Philippe Jaccottet

La semaison : carnets 1954-1979

Suisse   1967

Genre de texte
Journal

Contexte
Ces carnets de l’auteur couvrent une période s’étendant de mai 1954 à août 1979.

Texte témoin
Paris : Gallimard, 1984, p.133-279.




Tristesse de certains rĂŞves

Erreur sur la personne

[Janvier 1978]

Rêve. Une vieille femme est assise au bord de la route de T., à la sortie de Grignan, sous des arbres, avec ma femme et ma fille. Je regarde attentivement son visage ridé, en forme de carré légèrement étiré en hauteur; avec cet air calme et presque dur de qui est habitué et résigné à la souffrance. Je pense que c’est Mme P. et m’apprête à lui demander si ce n’est pas trop pénible pour elle de vivre seule là-haut dans sa trop grande ferme, depuis que son mari est mort, quand je m’avise de l’absurdité de mon erreur, puisque c’est son mari qui est veuf, depuis qu’elle a été emportée par la crue de la Berre; en réalité, il s’agit d’une autre paysanne, depuis longtemps malade et dont la mauvaise mine m’a frappé récemment. Mais comme, pour une raison ou une autre, il faut que nous rentrions, je pars avec ma fille. C’est le matin (le soleil brillait sur les arbres et sur le visage de la vieille). Nous suivons le trajet même de la réalité; un peu partout, il y a du monde, des traces d’un camp qu’on lève : lits pliants, sacs de couchage, des jeunes ont dû passer la nuit là, dans les rues, sur la place. Presque aussitôt après, dans la rampe qui mène chez nous, je m’aperçois que le ciel est couvert, très sombre, alors que ma montre marque dix heures un quart. Comment peut-il faire encore à ce point sombre? Et pourquoi, dans ces interstices entre les nuages, voit-on quelques étoiles? Aussitôt l’angoisse du cataclysme m’envahit, intense : c’est vraiment pour cette fois, le dérèglement qui annonce la fin.

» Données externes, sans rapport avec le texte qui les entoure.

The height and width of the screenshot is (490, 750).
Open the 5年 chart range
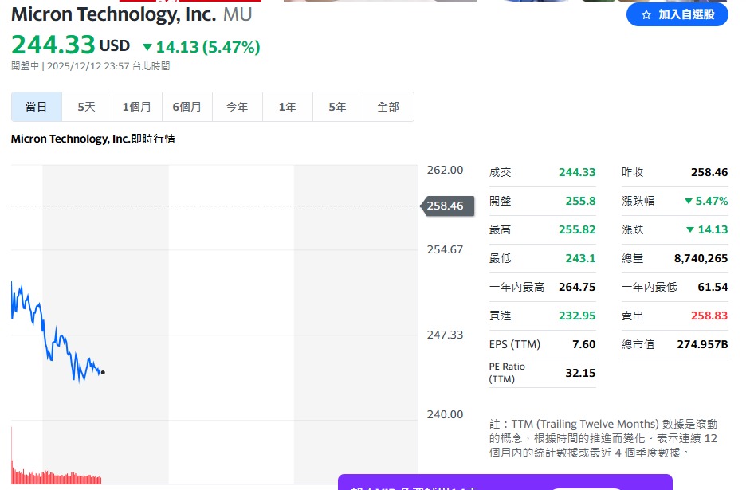click(x=337, y=107)
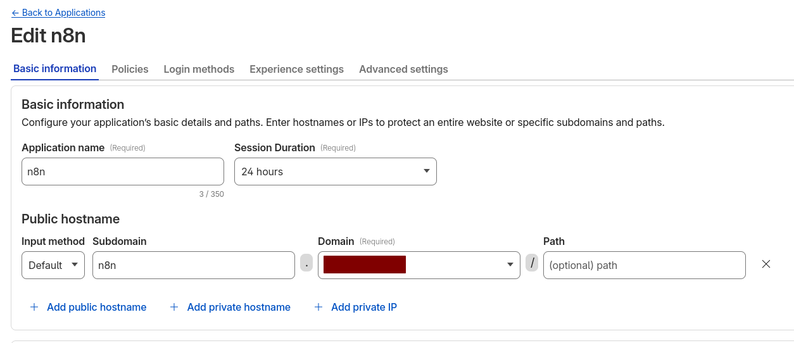Switch to the Policies tab
The image size is (794, 343).
click(130, 70)
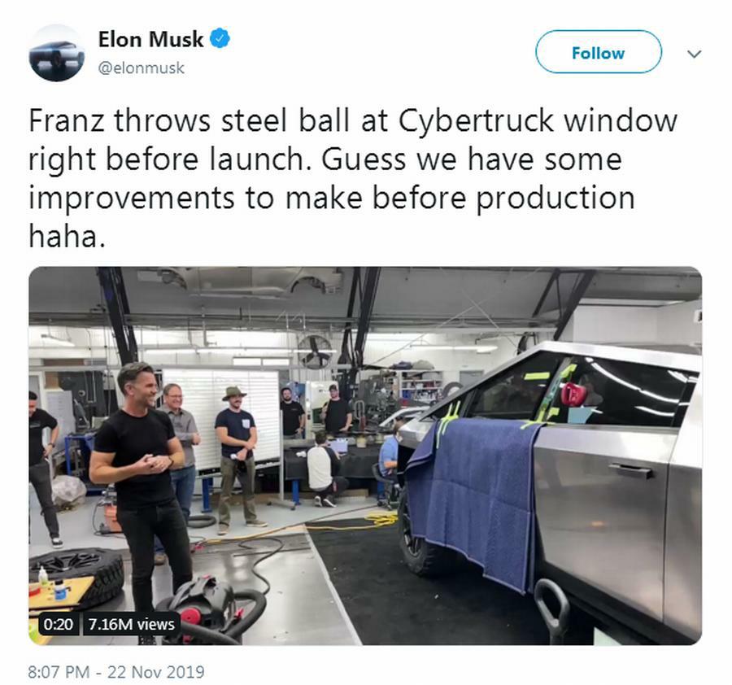Open the tweet options chevron

(x=695, y=54)
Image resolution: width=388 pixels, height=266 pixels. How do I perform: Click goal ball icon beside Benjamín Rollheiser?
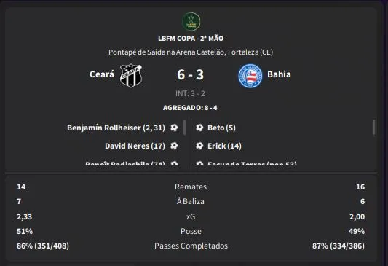point(174,128)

Au réveil, je suis frappé par l’espèce singulière de tristesse qui règne dans certains rêves. Il ne s’agit pas de l’angoisse des cauchemars, raisonnable en somme. Mais d’une qualité inexplicable de noirceur qui pèse sur certains d’entre eux, où il ne se passe même rien de particulièrement triste ou affreux (du moins en apparence), d’une noirceur compacte, comme de la pierre, absolument sans failles. Alors que je n’ai jamais connu cela dans la réalité. Peut-être est-ce pour s’être heurté à cette noirceur-là qu’un homme se suicide? Une encre noire qui s’insinuerait partout.